Risky business … safety equipment supplier Todd Saunders said one company bought enough masks for a month. Photo: Domino Postiglione

A CASE of swine flu has yet to be confirmed in Australia but Todd Saunders is already working overtime to combat the virus.

Sales of protective face masks have boomed in the past two days, said Mr Saunders, the general manager of safety equipment supplier Big Safety. One of his corporate clients has placed an order for masks to protect its entire workforce in the case of an emergency.

Melb passengers quarantined
Passengers with any flu-like symptoms are being quarantined at Melbourne’s Tullamarine Airport.
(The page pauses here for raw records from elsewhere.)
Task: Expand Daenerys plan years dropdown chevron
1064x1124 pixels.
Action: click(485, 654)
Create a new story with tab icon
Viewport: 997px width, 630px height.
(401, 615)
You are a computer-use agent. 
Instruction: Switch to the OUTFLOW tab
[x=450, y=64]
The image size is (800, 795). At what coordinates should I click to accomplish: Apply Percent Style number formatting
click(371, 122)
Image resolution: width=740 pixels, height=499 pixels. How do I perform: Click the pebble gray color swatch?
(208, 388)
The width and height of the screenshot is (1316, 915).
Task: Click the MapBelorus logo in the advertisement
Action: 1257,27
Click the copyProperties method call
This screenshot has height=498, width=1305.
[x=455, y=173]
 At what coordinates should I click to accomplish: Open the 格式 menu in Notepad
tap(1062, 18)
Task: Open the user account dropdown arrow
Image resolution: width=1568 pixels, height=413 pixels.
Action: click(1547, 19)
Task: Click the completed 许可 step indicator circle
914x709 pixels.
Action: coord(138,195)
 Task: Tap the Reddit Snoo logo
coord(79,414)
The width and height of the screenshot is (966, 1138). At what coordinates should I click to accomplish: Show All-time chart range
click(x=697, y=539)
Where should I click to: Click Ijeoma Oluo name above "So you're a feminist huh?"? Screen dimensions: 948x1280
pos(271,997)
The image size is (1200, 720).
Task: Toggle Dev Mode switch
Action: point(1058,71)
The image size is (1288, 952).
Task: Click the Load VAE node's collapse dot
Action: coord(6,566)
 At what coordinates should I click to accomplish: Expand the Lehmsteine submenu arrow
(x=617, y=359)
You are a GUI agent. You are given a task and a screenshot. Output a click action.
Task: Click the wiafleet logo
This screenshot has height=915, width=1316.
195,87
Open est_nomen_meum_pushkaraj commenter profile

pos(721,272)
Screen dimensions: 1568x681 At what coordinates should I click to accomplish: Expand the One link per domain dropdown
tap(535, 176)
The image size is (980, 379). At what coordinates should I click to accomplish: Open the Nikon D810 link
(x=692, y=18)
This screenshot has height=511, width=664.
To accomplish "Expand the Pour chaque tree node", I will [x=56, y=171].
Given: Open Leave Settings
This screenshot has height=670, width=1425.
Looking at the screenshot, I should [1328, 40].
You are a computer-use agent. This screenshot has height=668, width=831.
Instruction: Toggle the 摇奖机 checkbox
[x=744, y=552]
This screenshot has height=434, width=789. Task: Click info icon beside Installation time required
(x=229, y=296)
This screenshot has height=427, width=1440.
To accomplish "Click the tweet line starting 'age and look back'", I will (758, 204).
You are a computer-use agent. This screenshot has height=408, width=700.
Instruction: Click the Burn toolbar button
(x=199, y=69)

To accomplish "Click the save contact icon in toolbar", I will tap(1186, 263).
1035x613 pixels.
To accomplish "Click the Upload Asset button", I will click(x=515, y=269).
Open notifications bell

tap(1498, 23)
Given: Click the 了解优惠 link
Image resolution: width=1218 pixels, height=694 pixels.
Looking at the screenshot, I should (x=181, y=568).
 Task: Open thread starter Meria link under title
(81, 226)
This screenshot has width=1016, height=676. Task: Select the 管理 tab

“They’re planning to have enough masks for the next month for a workforce of 50,” Mr Saunders said. “We’ve also had a rush overnight of people ordering the masks.”

Only a handful of people arriving at Sydney Airport yesterday wore face masks. They came from Hong Kong and Japan – neither are flu-affected countries. “The news was quite excited,” said Hiroko Rosse, who was wearing a mask on a flight from Japan. “It was just to be safe. You never know.”

NSW nurses, seconded to the federal response, swept planes for people complaining of symptoms that “met the case definition for swine influenza.”

Five people were take to hospital for further testing, bringing the state total to 10. None of the cases have been confirmed. Two have been cleared. “They [the nurses] were going to everyone individually, checking symptoms,” said Grant Charlesworth, who had flown back to Sydney from Los Angeles. “They [the cabin crew] were making a lot of announcements an hour or two before we landed. They went through a whole heap of procedure: ‘If you have any flu symptoms, let the air crew know. If you have any symptoms in the next week, contact a doctor.’ ”

Four people complained of symptoms on Mr Charlesworth’s flight. None were deemed to require further testing. Once off the plane, customs procedures continued as normal.

Direct Health Solutions, a company that manages health issues for corporate clients including ANZ and the NAB, has had a 50 per cent increase in health inquiries, with 150 calls taken on Monday alone.

“We’re having a lot of enquiries,” the chief executive, Paul Dundon, said. “We’re running a 24-7 nurse call centre supporting around 20,000 people and there have been a lot of calls from people calling about their symptoms,” he said. “We’ve been flat out.”